Шаги. Слышу отчетливо, как хрустят ветки. Санька. Он наклоняется надо мной. Не выдерживает моего взгляда, отворачивается. Стыдно. Потом молча приподнимает мою голову, молча подносит ко рту ложку.
— Поешь, потом все объясню, — говорит он. И я ем. Я должен жить, должен восстановить силы, должен выбраться из тайги.
— Самую малость не успел, — скороговоркой выкладывает Санька. — У меня уже план был, освободить тебя и вместе удрать… Надоела эта собачья жизнь, прячемся по лесам, как звери. Знаю, судили бы, но на моей душе ни одного… Ни одного греха, можешь верить, можешь нет…
— Почему меня не убили? — одними губами спрашиваю я.
— Тебя убили… думали, что убили. Я прибежал на выстрелы, а они уже мне навстречу: иди, говорят, рой могилку, если охота. Я к тебе, а ты дышишь… Незаметно перенес тебя сюда, в землянку. Эх!.. Сизову сказал, что похоронил… Теперь мне нельзя с ними рвать, буду тебе тайком жратву носить, поправишься, тогда махнем отсюда… Лежи, — и ушел.
— По весне свожу тебя, Платон, к этой землянке, — говорил Поликарп Данилович. — Прах деда надо почтить… — И без всякого перехода: — Мой балбес сегодняшним днем живет; бывало, начну о делах партизанских рассказывать, нос воротит, я, говорит, батя, все это в книжках читал… Сейчас, говорит, все старики выдают себя за партизан, друг о друге воспоминания пишут… Похваляются, мол, все. Может, и верно, некоторые сейчас примазываются к славе партизанской. Есть такие. В прошлом году героям гражданской войны памятник в районе открывали, съехались бывшие партизаны, речи говорят, вижу дед Пожигов на трибуну собирается лезть. Я так и вскипел. За рукав его схватил и говорю: «Ты куда это, а? Забыл, как семеновцев да каппелевцев охаживал, как гульбища с ними устраивал да на вдов наводил?..» Дед Пожигов втянул голову в плечи — и шмыг в толпу. Сейчас меня за километр обходит… Вот так-то, Платон Корешов!
А, может быть, это и лучше — жить сегодняшним днем, думал Платон.
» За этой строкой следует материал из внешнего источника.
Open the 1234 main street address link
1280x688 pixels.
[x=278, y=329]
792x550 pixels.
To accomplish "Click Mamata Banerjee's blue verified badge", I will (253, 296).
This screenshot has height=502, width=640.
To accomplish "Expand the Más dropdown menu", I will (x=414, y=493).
«Завтра ахнет водородная бомба — и все к чертовой бабушке полетит, — один пижон, когда Корешов сюда ехал, такую философию разводил да припевал: — Надо понимать дух времени!..»
— В армию бы тебя, да метров пятьсот по-пластунски на брюхе заставить ползти, — сказал тогда Платон. Пижон обиделся, а Платон еще бросил ему вдогонку: — Брюки узкие, не выдержали бы, лопнули…
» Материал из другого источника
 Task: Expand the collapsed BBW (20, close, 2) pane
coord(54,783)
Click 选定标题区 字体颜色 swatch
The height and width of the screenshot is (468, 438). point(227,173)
Ну, возможно, насчет брюк лишнее сказал: вчера сам ходил в магазин костюм покупать. Пиджак, как пиджак, а брюки узкие…
— Мода, — сказал продавец. — Дух времени.
— Дух времени, — раздражаясь, повторил Платон. Продавец только плечами пожал. А Платон, вышагивая домой с покупкой, спрашивал себя, неужели он за три года в армии отстал от жизни. Но ведь лесорубы, которых он узнал за это время, едва ли бы стали измерять дух времени размерами штанин или водородной бомбой. Они словно были выше этого. Они работали и знали то, чего пока не знал Платон. Он отработал положенные часы — и все тут, а они, он это видел, находили в работе то, что составляло смысл всей их жизни. Но что? Платону тоже хотелось чего-то большего, чем просто р а б о т а т ь, чем просто ж и т ь…
Иногда навалится счастье горой. Его много, но отчего-то гложет сердце тревога, что недолговечно это счастье. Что наступит день, сползет эта гора, раскрошится, а под ней пусто, как и прежде. Такое настроение часто переживала Анна. Ну, чего бы, казалось, надо. Муж приходит домой трезвый, ласковый, купил дорогую шубу, разодел, как королеву. И детишки не разуты, голодом не сидят. А вот нет-нет да и нальется непонятной тоской Аннино сердце, забьется, как в клетке птица, и на глаза как-то сами собой накатываются непрошеные слезы.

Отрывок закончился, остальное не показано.